La disputa por Jerusalén en el conflicto palestino-israelí no es nueva. La ciudad es foco de tensión por ser símbolo de santidad de quienes profesan diferentes religiones. A través de los siglos judíos, musulmanes y cristianos reclaman su sitio argumentando razones históricas y divinas.

Jerusalén es la zona que se ubica en el límite entre Cisjordania (dominada por los palestinos) y los territorios ocupados por Israel. Está dividida en Jerusalén Oeste para los israelíes y Jerusalén Este, administrada por los segundos. Sin embargo, en la práctica, en ambos territorios conviven como en una vecindad las dos culturas. Los cristianos siempre se mantienen como una minoría de 2% a nivel poblacional.

Tras la Guerra de los Seis Días de 1967 Israel trazó las divisiones de la ciudad y en 1980 declaró de forma unilateral a Jerusalén “una e indivisible” como su capital. A partir de este momento se dedicó a edificar -en Jerusalén Oeste por lo pronto- su banco central, ministerios de gobierno, la Corte Suprema de Justicia y el Parlamento (Knesset). Pero la comunidad internacional, incluido EE.UU., no reconoció el estatus de Jerusalén como capital judía, hasta ayer. Es por ello que las embajadas de la mayoría de los países se posicionaron en Tel Aviv.
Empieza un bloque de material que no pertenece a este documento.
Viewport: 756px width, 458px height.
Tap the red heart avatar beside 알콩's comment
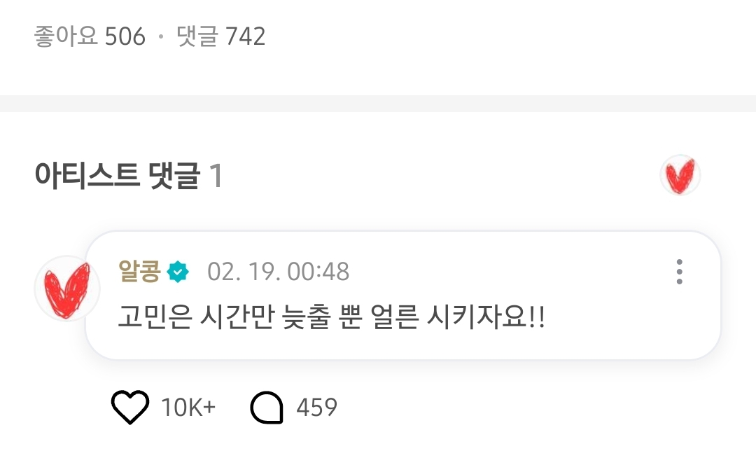pyautogui.click(x=67, y=289)
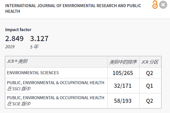
Task: Select the 2.849 impact factor value
Action: [14, 39]
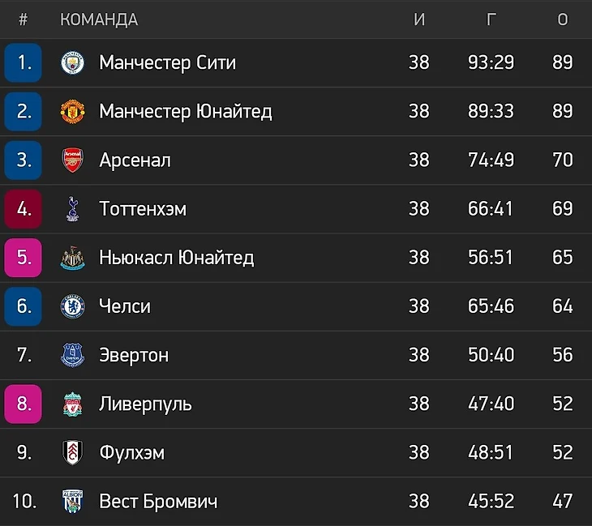Click the Everton club crest
This screenshot has height=526, width=592.
[73, 355]
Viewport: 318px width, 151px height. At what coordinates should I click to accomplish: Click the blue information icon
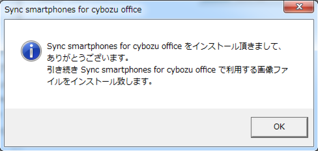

El conflicto se acrecienta si consideramos que en lo que se supone es la parte palestina se encuentra la llamada Ciudad Vieja zona en la que se reparten los cuatro principales barrios de la ciudad: el barrio judío, musulmán, cristiano y armenio, en donde, además, permanecen a lo largo de la historia los templos de estas religiones: el Monte del templo, el Santo Sepulcro, el Muro de los lamentos, la mezquita Al Aqsa, la Cúpula de la Roca.

En el barrio musulmán se ubica la Explanada de las Mezquitas que hace que este lugar sea considerado como el tercero en importancia por el Islam, después de la Meca y Medina. Y precisamente es en ese mismo lugar en donde los judíos consideran que se ubicó su primer templo religioso. Tanto judíos como palestinos lo reivindican como suyo.

El estatus quo en vigor después de 1967 prevé que los visitantes no musulmanes, no profesantes del Islam, puedan visitar el lugar, más no organizar oraciones. Las reivindicaciones religiosas han hecho, de ese modo, aumentar la tensión.

Para Israel es muy importante la declaración hecha por Donald Trump porque supone un gran apoyo para lo que han buscado desde siempre, hacer de la totalidad de Jerusalén su principal ciudad, su añorada capital, reconocida por el resto del mundo, aunque para ello tengan que enfrentarse a la fuerza de Hamas, el grupo árabe palestino que está dispuesto a levantarse en armas cuando sus principales líderes así lo requieran.